ACTION ITEM: Leaving out the images, please output every entry exactly as it appears.

Stored data entries:
============

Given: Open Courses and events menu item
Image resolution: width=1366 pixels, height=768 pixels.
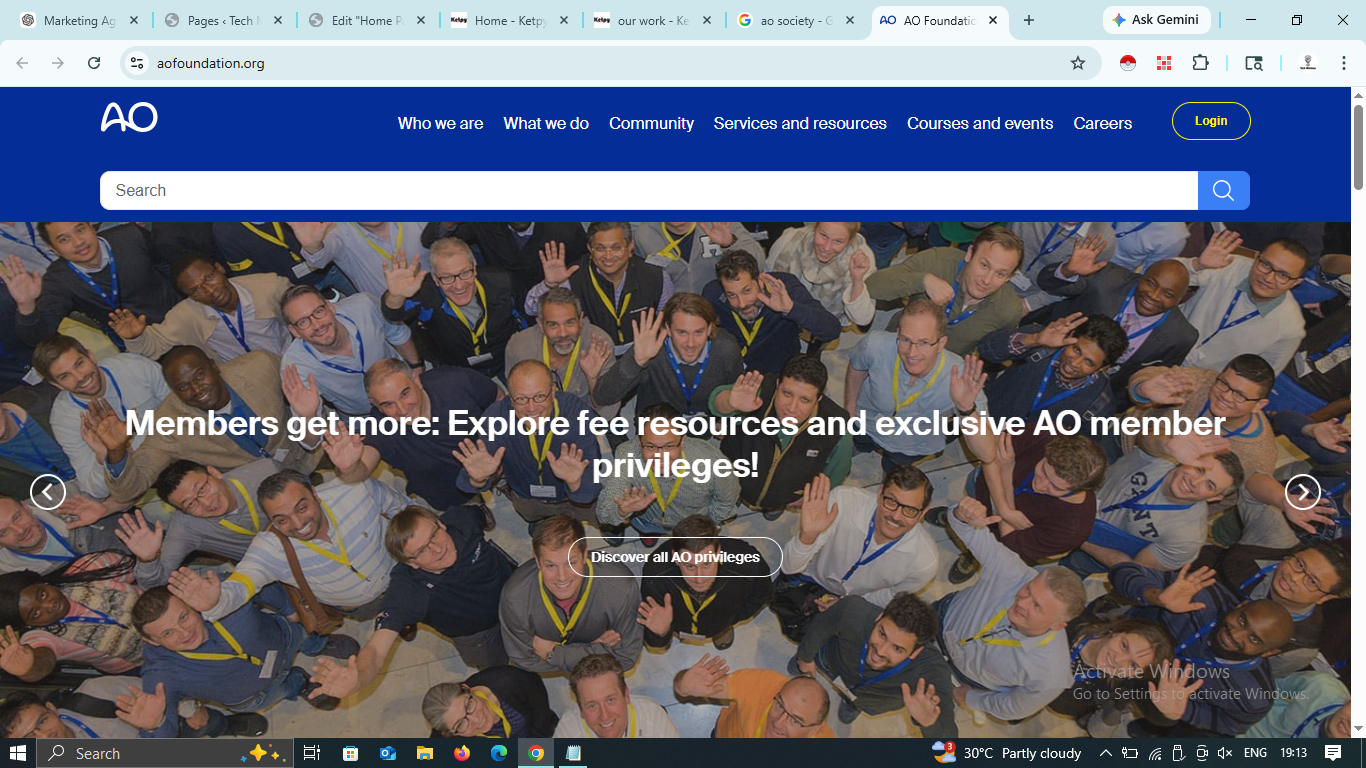Looking at the screenshot, I should [980, 123].
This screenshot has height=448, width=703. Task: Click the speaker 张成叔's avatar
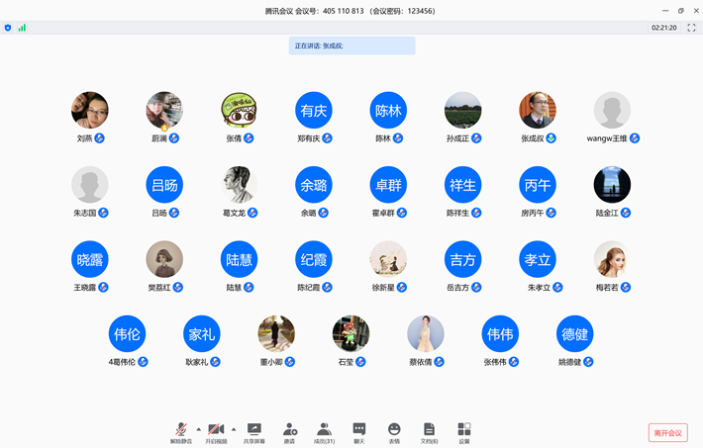coord(537,110)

============

EXPECTED ANSWER:
Given: Open Courses and events menu item
Image resolution: width=1366 pixels, height=768 pixels.
Looking at the screenshot, I should [980, 123].
This screenshot has height=448, width=703. Task: Click the speaker 张成叔's avatar
coord(537,110)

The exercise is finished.